- Countries: France
- Number of teams: 56
- Champions: Mont-de-Marsan (1st title)
- Runners-up: Dax

= 1962–63 French Rugby Union Championship =

Rugby championship

The 1962–63 French Rugby Union Championship was contested by 56 teams divided in 7 pools.

The four first teams of each pool and the better fourclassified fifth were qualified for the "last 32".

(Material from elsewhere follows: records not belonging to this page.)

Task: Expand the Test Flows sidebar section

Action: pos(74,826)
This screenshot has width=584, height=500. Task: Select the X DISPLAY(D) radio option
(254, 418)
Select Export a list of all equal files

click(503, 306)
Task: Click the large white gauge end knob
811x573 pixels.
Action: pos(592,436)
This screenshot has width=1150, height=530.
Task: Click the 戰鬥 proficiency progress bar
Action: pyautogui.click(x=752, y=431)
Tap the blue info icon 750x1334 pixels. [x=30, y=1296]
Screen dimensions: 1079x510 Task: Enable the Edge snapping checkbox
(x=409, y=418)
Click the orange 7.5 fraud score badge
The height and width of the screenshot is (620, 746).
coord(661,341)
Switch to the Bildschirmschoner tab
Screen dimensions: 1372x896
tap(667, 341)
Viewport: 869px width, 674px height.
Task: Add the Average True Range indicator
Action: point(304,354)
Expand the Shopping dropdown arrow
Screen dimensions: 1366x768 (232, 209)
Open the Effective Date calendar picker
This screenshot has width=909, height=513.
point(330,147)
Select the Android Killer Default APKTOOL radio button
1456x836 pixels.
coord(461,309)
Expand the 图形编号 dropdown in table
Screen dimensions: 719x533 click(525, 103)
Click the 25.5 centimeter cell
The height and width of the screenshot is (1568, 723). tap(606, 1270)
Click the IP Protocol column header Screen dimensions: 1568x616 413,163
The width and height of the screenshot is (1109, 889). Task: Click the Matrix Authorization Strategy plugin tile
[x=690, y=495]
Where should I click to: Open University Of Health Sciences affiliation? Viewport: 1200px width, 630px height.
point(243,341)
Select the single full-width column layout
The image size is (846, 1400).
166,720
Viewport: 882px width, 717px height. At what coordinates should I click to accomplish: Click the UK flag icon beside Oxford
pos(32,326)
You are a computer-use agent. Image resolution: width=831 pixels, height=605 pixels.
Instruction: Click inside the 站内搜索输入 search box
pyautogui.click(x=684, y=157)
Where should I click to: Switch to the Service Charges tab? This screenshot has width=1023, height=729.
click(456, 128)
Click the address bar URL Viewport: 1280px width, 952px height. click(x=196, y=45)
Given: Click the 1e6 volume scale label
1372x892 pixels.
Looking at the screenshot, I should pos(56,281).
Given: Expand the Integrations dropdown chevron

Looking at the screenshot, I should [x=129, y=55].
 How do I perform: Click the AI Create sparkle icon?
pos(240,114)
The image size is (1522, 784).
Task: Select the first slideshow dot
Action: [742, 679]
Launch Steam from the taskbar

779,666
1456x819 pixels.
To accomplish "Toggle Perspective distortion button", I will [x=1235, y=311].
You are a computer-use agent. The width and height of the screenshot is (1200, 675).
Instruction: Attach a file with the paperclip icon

The Mont-de-Marsan won the Championship 1962-63 after beating l'Dax in the final. For the first time from 1934, the final opposes two teams of the same department (The Landes).

== Context ==
The 1963 Five Nations Championship was won by Ireland, France finished second.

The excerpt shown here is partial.